In just three years, the Big Half has established itself as one of the best spring half marathons on the calendar. This despite the fact that the first two editions of the race were hit by bad weather. The 2018 Beast from the East almost resulted in the race being canceled and the high winds of 2019 unsettling runners, especially those in costume.
Video of BIG BEN BLOKE LUKAS BATES WHO WAS BLOWED AWAY AT BIG HALF
The third edition on March 1
When is the big half of 2021?
The race has started Sunday April 25th, later than the normally cold day in early March. It has been postponed to the weekend normally reserved for the London Marathon, which has been postponed until October 2021.
How do I enter the Big Half 2021?
Buy a race seat now on the Big Half website. There’s no voting, it’s first come, first served, and entries will open on Wednesday October 14th.
Due to the popularity of the race, seats in the Big Half sell out very quickly when they are released.

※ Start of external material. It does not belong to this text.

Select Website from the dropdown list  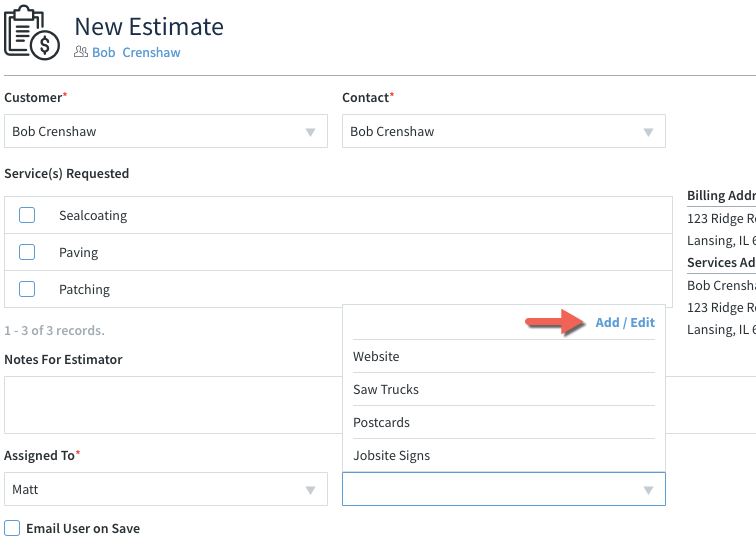pos(376,356)
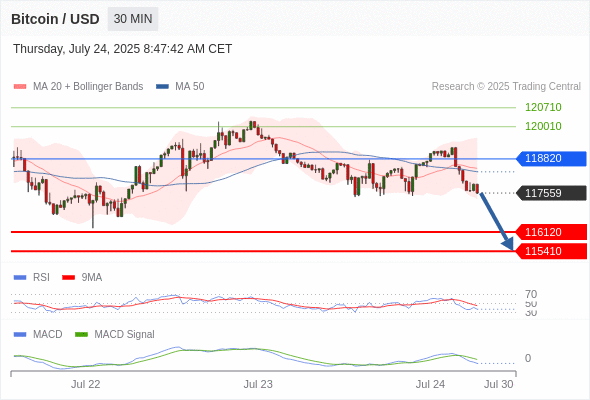
Task: Click the green MACD Signal legend marker
Action: [x=81, y=334]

What does the big half cost?
General entries are £ 46. If you live in the London boroughs of Greenwich, Lewisham, Southwark or Tower Hamlets the price drops to £ 36.
What about the pandemic?
The organizers say the race will be COVID safe and socially distant. The Big Half is run by the organization that runs the London Marathon so you don’t have to deal with amateurs. If the race is postponed or canceled, the organizers will say a full refund will be offered.
How is the course?
We’ve done all three editions of the Big Half, and one nonprofit could describe the course as most of the worst parts of the London Marathon, with long stretches at Canary Wharf and Lewisham that offer little visual distraction from the hard work you do Legs set in. However, you also get two of the best parts of the London Marathon, crossing Tower Bridge just past the 7 miles mark and finishing the Cutty Sark.
The race begins north of Tower Bridge as the runners head east towards Canary Wharf and turn at the 3 miles mark to return to the bridge. Once you have crossed the Thames, turn left towards Greenwich and follow mostly the curves of the Thames to the finish line. The course is flat and fast, but there are a few difficult sections to be aware of.
After just a few kilometers, you will reach the Limehouse Link Tunnel, which is about a kilometer and a half underground. There are no cheering spectators here, which is a little scary, and the long descent into the tunnel is accompanied by a long descent. Neither incline is particularly steep, but both can slow your pace, especially if your GPS signal gets jumbled in the tunnel. Be careful not to overdo it particularly downhill.
Then, as you approach the finish line, you will come across a long straight at about 18 km. In the haze of the last 5km of a tough race, this road felt exhausting and almost went uphill for us. The only advice we can offer is to keep your head down and reach the finish line.